The Company will identify and address the target market for its services with apps, and demonstrate how it can help users optimize mobile devices for trading of equities in the North American markets.
Results of Operations
For the Three Months Ended October 31, 2013 Compared to the Three Months Ended October 31, 2012
Revenue
The Company generated $17 in revenue in the three months ended October 31, 2013 compared to $0 of revenue in the three months ended October 31, 2012. As a development stage company, we have generated only nominal revenue to date.
Operating Expenses
Operating expenses, which consisted solely of legal and accounting fees and general and administrative expenses were $19,302 for the three month ended October 31, 2013 compared to $7,210 for the three month period ended October 31, 2012, an increase of $12,092. The increase was largely due to increased legal, accounting and filing fees incurred in correcting and refilling our registration statement with the SEC.
Operating Loss
We incurred an operating loss of $19,285 in the three months ended October 31, 2013 compared to a operating loss of $7,210 for the three months ended October 31, 2012 due to the factors described above.
Interest Expense
We incurred an interest expense of $267 in the three month ended October 31, 2013 compared to interest expense $576 for the three month period ended October 31, 2012, a decrease of $309. During the three months ended October 31, 2012 we funded some of our expenditures on credit card and consequently we incurred charges that we had not incurred during the three months ended October 31, 2013 during which we raised new funding through the sales of shares of our common stock..
Net Loss
In the three months ended October 31, 2013 we incurred a net loss of $19,552 compared to a net loss of $7,786 for the three month ended October 31, 2012 due to the factors discussed above.
15
For the Nine Months Ended October 31, 2013 Compared to the Nine Months Ended October 31, 2012
Revenue
The Company generated $39 in revenue in the nine months ended October 31, 2013 compared to $0 of revenue in the nine months ended October 31, 2012. As a development stage company, we have generated only nominal revenue to date.
Operating Expenses
Operating expenses, which consisted solely of professional and consulting fees, general and administrative expenses, web development and research and development costs were $44,476 for the nine month ended October 31, 2013 compared to $68,880 for the nine month period ended October 31, 2012, a decrease of $24,404. The decrease was largely due to reduced expenditure on research and development and consulting in the nine months ended October 31, 2013 as we did not have the funding available to pursue our business plan more aggressively.
Operating Loss
We incurred an operating loss of $44,437 during the nine months ended October 31, 2013 compared to $60,449 in the nine months ended October 31, 2012, a decrease of $24,443 due to the factors discussed above.
Interest Expense
We incurred an interest expense of $1,105 in the nine month ended October 31, 2013 compared to interest expense of $569 for the nine month period ended October 31, 2012, an increase of $536. During the nine months ended October 31, 2013 we funded some of our expenditures on credit card and consequently we incurred charges that we had not incurred during the nine months ended October 31, 2012.
Net Loss
In the nine months ended October 31, 2013 we incurred a net loss of $45,542 compared to a net loss of $69,449 for the nine month ended October 31, 2012, an increase of $23,907, due to the factors discussed above.

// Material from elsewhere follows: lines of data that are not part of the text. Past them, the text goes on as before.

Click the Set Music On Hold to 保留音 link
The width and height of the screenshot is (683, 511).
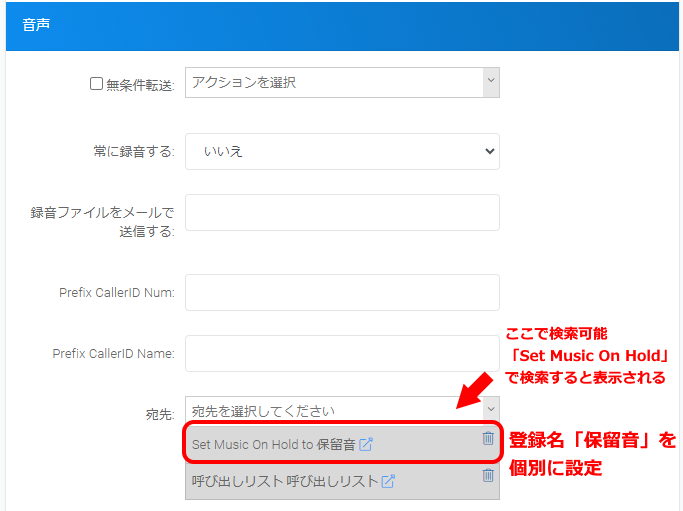pos(273,444)
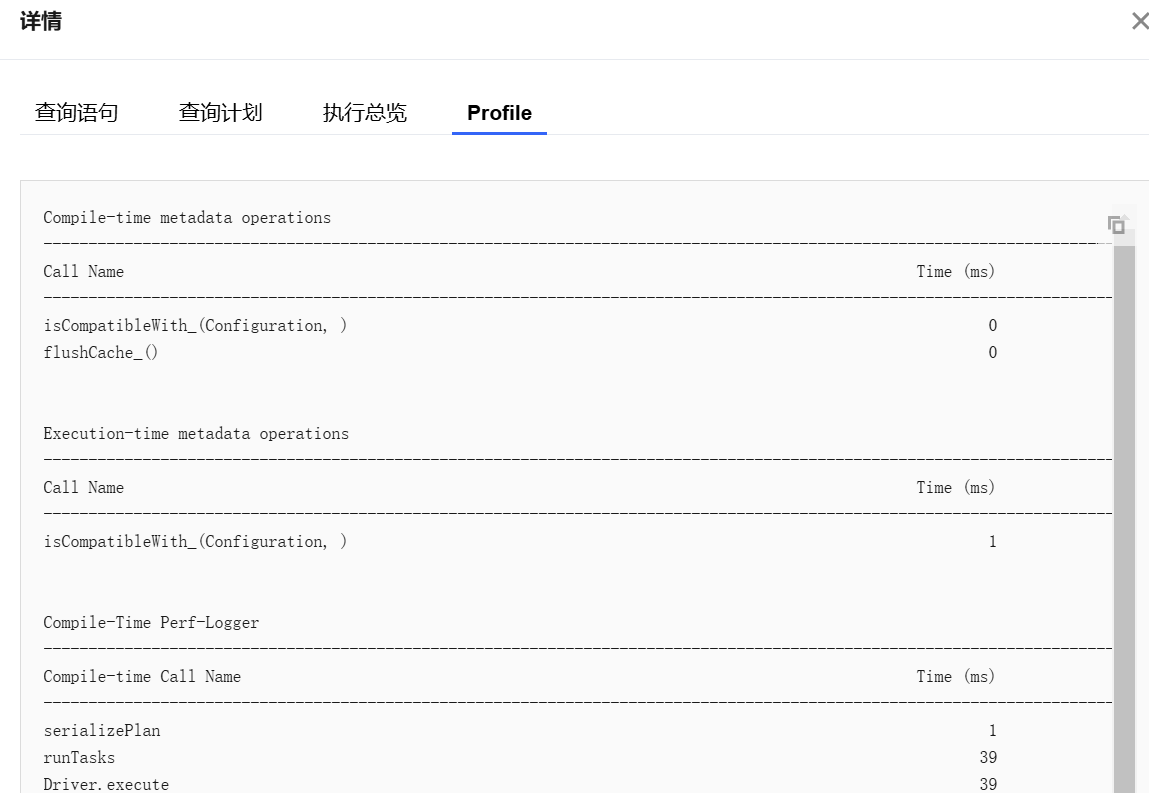The height and width of the screenshot is (793, 1149).
Task: Copy the profile output with the copy icon
Action: tap(1116, 225)
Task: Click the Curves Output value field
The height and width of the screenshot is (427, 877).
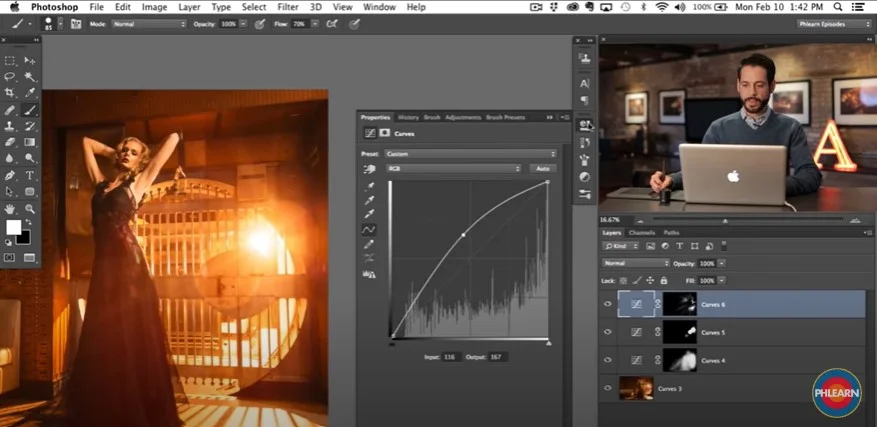Action: pos(499,356)
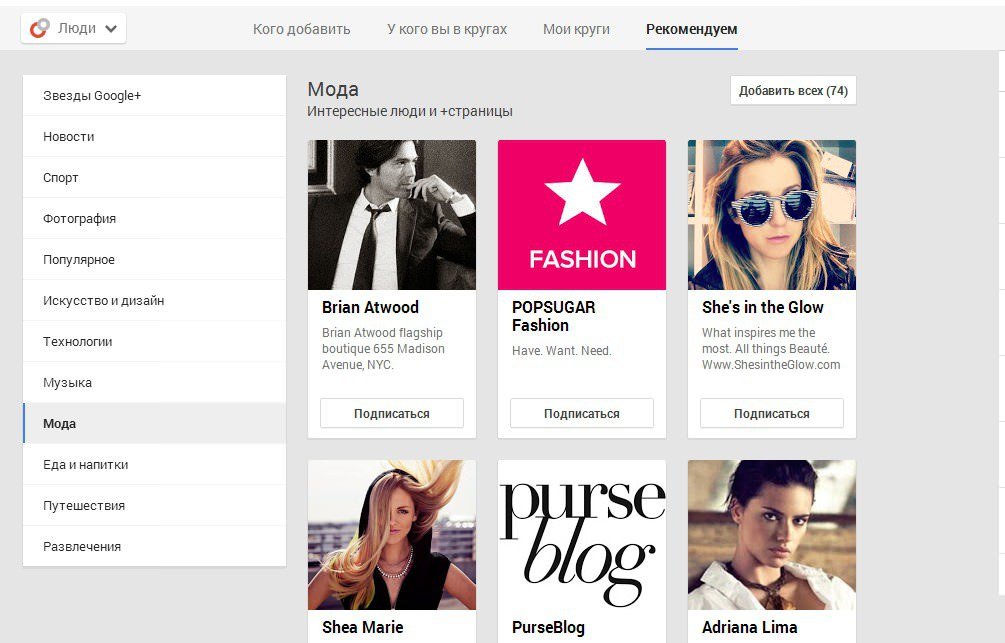Viewport: 1005px width, 643px height.
Task: Switch to the Кого добавить tab
Action: pos(301,29)
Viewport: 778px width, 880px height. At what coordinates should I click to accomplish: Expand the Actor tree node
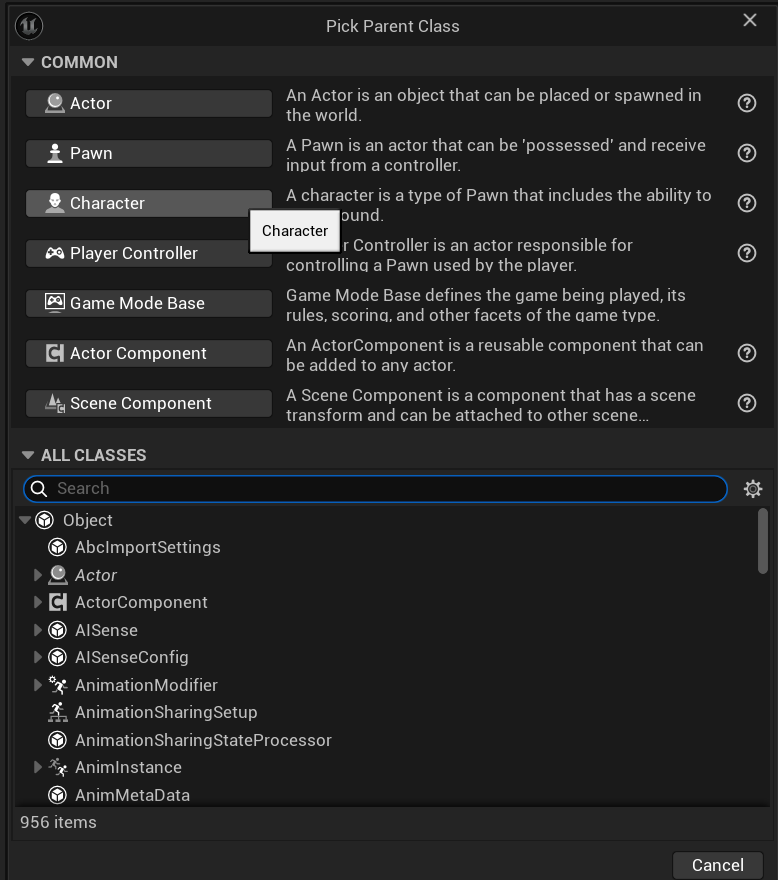(x=38, y=575)
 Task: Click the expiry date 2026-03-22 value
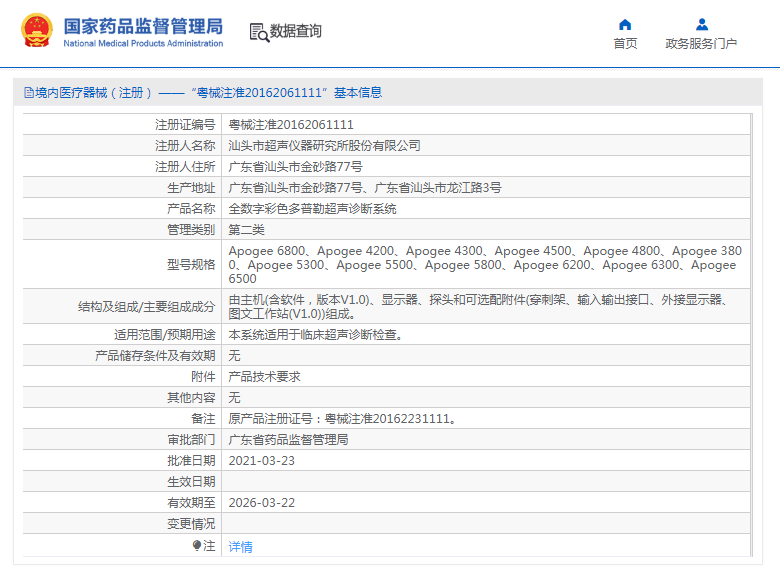262,503
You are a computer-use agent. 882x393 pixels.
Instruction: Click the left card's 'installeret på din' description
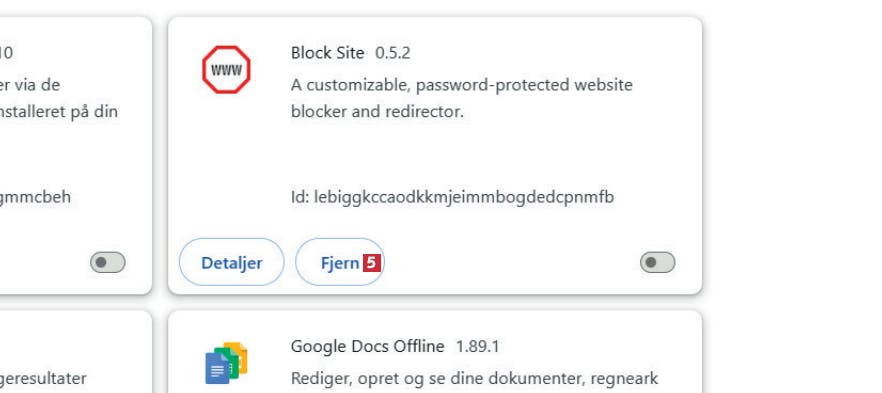coord(59,111)
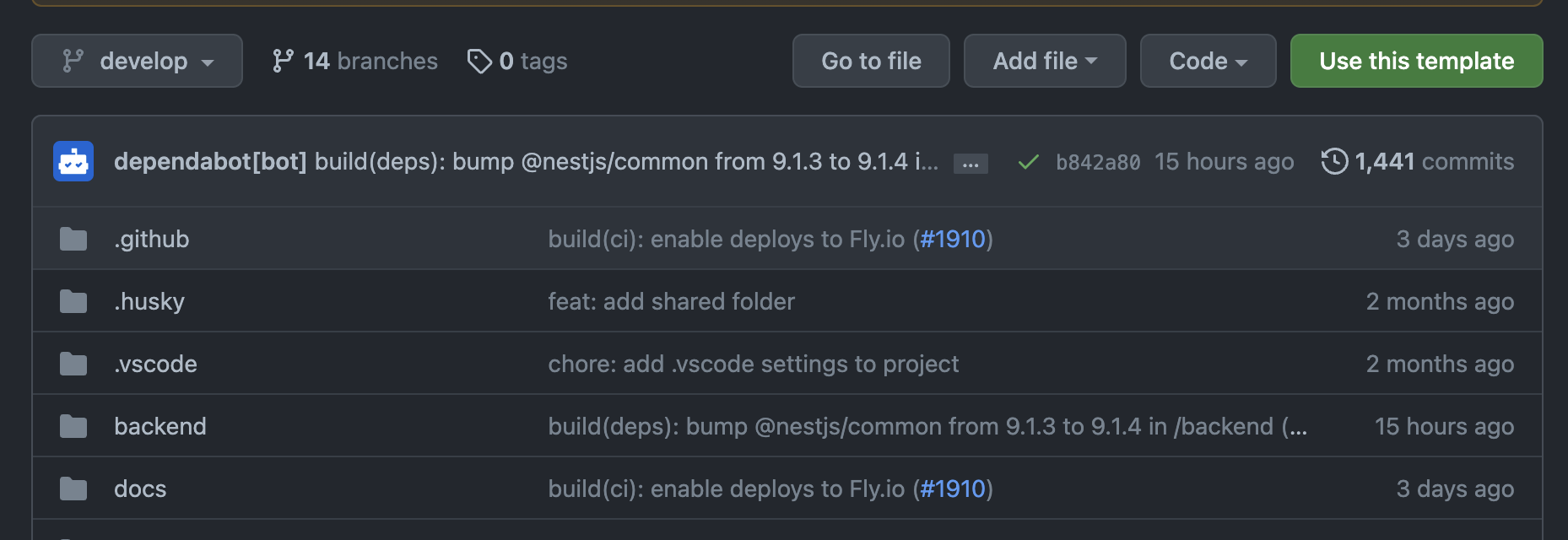Image resolution: width=1568 pixels, height=540 pixels.
Task: Open the Code dropdown menu
Action: 1208,61
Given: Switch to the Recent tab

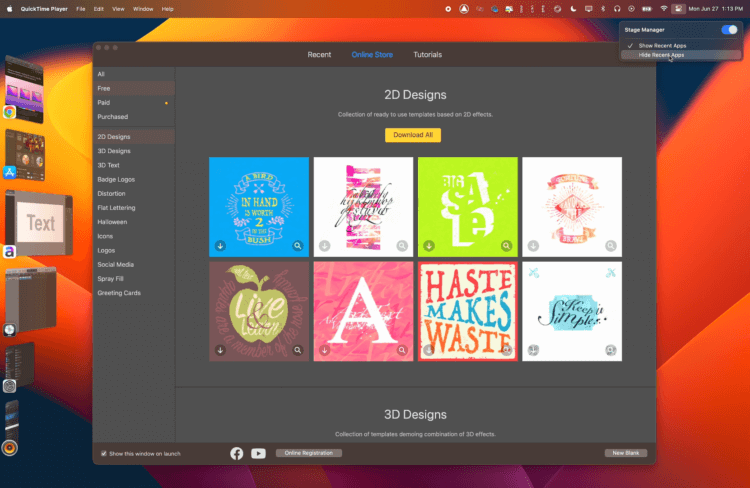Looking at the screenshot, I should coord(319,54).
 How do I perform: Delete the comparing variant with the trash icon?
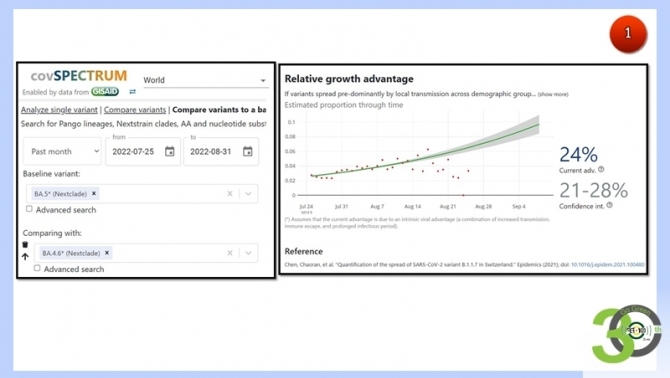pyautogui.click(x=25, y=245)
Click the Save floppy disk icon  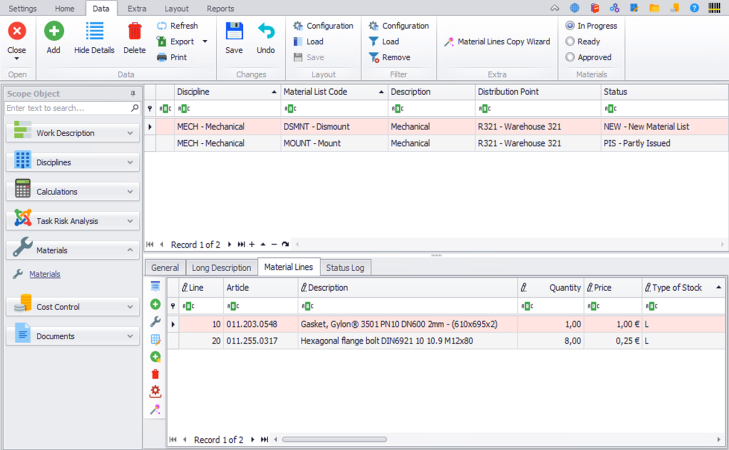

Liquidity and Capital Resources
At October 31, 2013, the Company had cash of $719, no profitable business activities or other source of income, liabilities of $39,932, accumulated losses of $124,717 and a shareholders deficit of $30,217.
In the audited financial statements for the fiscal years ended January 31, 2013 and 2012, the Reports of the Independent Registered Public Accounting Firms include an explanatory paragraph that describes substantial doubt about our ability to continue as a going concern.
Currently, the Company expects to require a minimum of $100,000 over the next 12 months, which will be funded either through operations, loans or through the sale of its common stock.
The Company anticipates future losses in the development of its business raising substantial doubt about the Companys ability to continue as a going concern. The ability to continue as a going concern is dependent upon the Company generating profitable operations in the future and, or to obtain the necessary financing to meet its obligations and repay its liabilities arising from normal business operations when they come due. Management intends to finance operating costs over the next twelve months with existing cash on hand, loans from directors and, or the issuance of common shares. There is no assurance that this series of events will be satisfactorily completed.
Cash flow information for the nine months ended October 31, 2013 is compared to the nine months ended October 31, 2012
Net cash used for operating activities was $24,132 for the nine month period ended October 31, 2013. This compares to net cash used for operating activities of $32,034 for the nine month period ended October 31, 2012.
During the nine months ended October 31, 2013 we incurred a loss of $45,542 which was partially reduced by $7,682 of non cash expenses and a $13,728 increase in operating liabilities to arrive at cash used in operations of $24,132. By comparison, during the nine months ended October 31, 2012 we incurred a loss of $69,449 which was partially reduced by a $37,415 arising from the movement in our net operating assets and liabilities to arrive at cash used in operations of $32,034.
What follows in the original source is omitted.